### EXTRACTED TEXT
/---
Event Slice Sequencing Module

• Event Slice Sequencing Module (ESSM) is a component that transforms unordered event data from text, vision, and sensor streams into temporally ordered slices.
• It employs methods like DAG construction, time-binned slicing, and spiking neural triggers to enforce temporal order across diverse data modalities.
• ESSM improves downstream task performance as evidenced by increased F1 scores in textual sequencing and AUC gains in event-driven vision tasks.

An Event Slice Sequencing Module (ESSM) is a functional component in event-centric pipelines—textual, sensor, or vision-based—responsible for transforming unordered or raw event data into structured, temporally coherent sequences or slices for downstream processing. This module spans implementations from graph-based decoding in discourse to point-cloud sub-sampling for event-driven vision, as well as generative paradigms for narrative schema construction. ESSM’s primary contribution is enforcing temporal order (via sorting, slicing, or DAG construction) in settings where events are detected asynchronously or lack inherent chronological organization.
\---
### RECORDED DATA
/---
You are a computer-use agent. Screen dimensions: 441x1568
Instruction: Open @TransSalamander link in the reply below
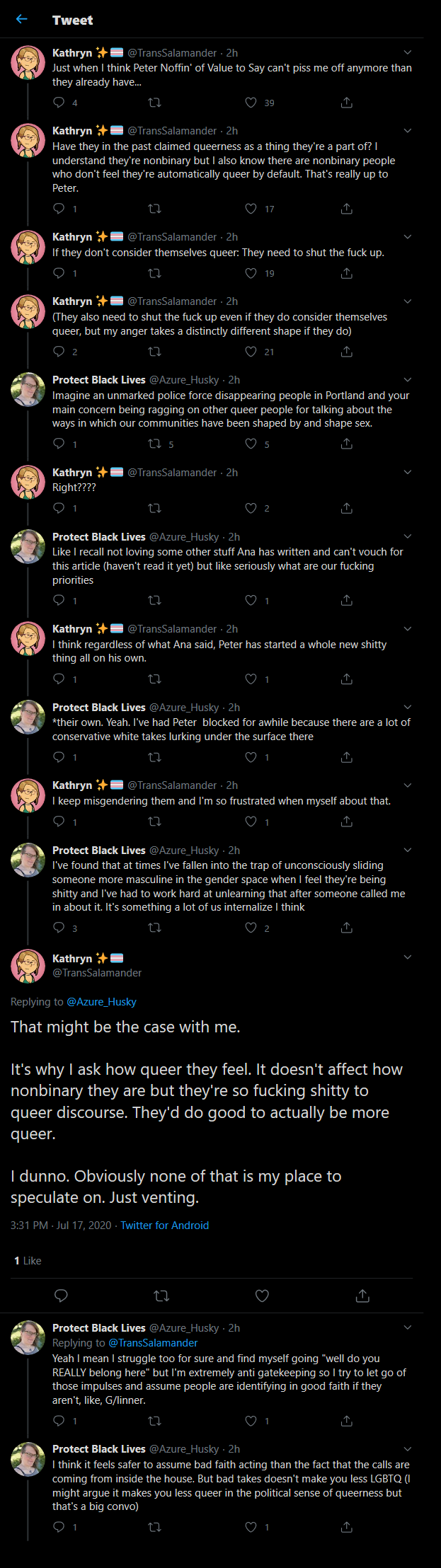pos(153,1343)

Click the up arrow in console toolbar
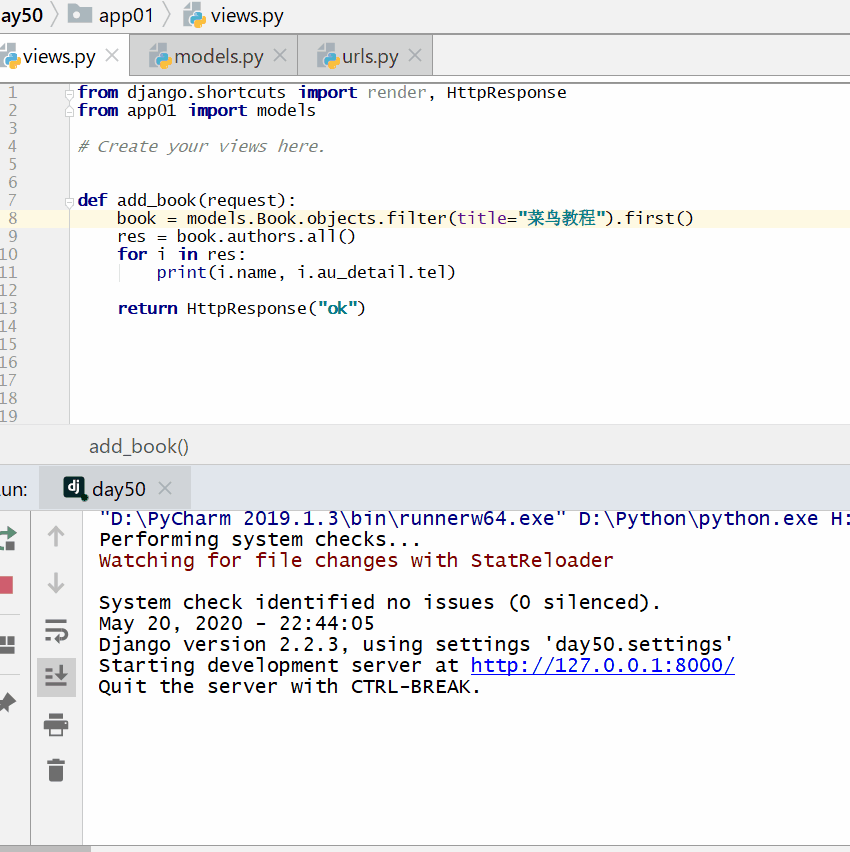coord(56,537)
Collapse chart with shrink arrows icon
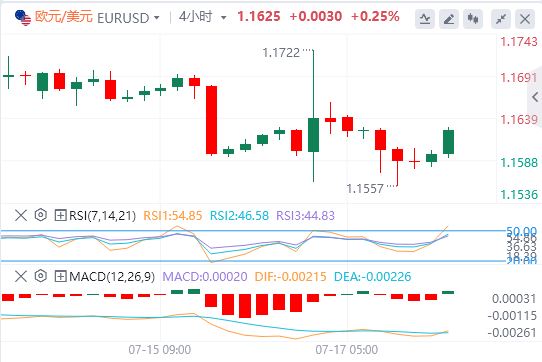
\---
### SET OF TASKS
(a) Can you repeat the Event Slice Sequencing Module text from "An Event Slice" up to and including "inherent chronological organization.", switching "pipelines" to "workflows"?
(b) Could you resume the Event Slice Sequencing Module text from where it stops?

### RESPONSES BY TASK
(a)
An Event Slice Sequencing Module (ESSM) is a functional component in event-centric workflows—textual, sensor, or vision-based—responsible for transforming unordered or raw event data into structured, temporally coherent sequences or slices for downstream processing. This module spans implementations from graph-based decoding in discourse to point-cloud sub-sampling for event-driven vision, as well as generative paradigms for narrative schema construction. ESSM’s primary contribution is enforcing temporal order (via sorting, slicing, or DAG construction) in settings where events are detected asynchronously or lack inherent chronological organization.

(b)
1. Mathematical Formulations Across Domains

Event Slice Sequencing modules adopt domain-specific approaches for encoding temporal structure:

• Textual/NLP (DAG Construction): Given a set of typed event mentions $M = \{m_1, m_2, \dots, m_n\}$, ESSM outputs a directed acyclic graph (DAG) with “After” arcs, representing minimal temporal scripts after transitive reduction. The decoding objective optimizes $score(z) = w \cdot \Phi(z)$, where $z$ denotes the binary inclusion of arcs and $\Phi(z)$ aggregates arc-wise features (Liu et al., 2018).
• Point Cloud Vision (Time-Binned Slicing): For each batch $b$ of $N$ events, each point is labeled with a normalized timestamp $t_{b,n} \in [0, 1]$ and assigned to a slice $s_{b,n} = \left\lfloor K t_{b,n} \right\rfloor$, yielding $K$ bins. Slice tokens $\mathbf{t}_{b,s}$ are formed via max-pooling over assigned events and stacked into $\mathbf{T}_b \in \mathbb{R}^{K\times C}$ (Zhou et al., 6 Dec 2025).
• Spiking Neural Network-Based Slicing: Event streams are partitioned into cells $\mathcal{C}[n]$ over time intervals, processed by an SNN that triggers a slice whenever LIF neuron membrane potential $U[n]$ exceeds a threshold $V_{th}$ (Cao et al., 3 Oct 2024).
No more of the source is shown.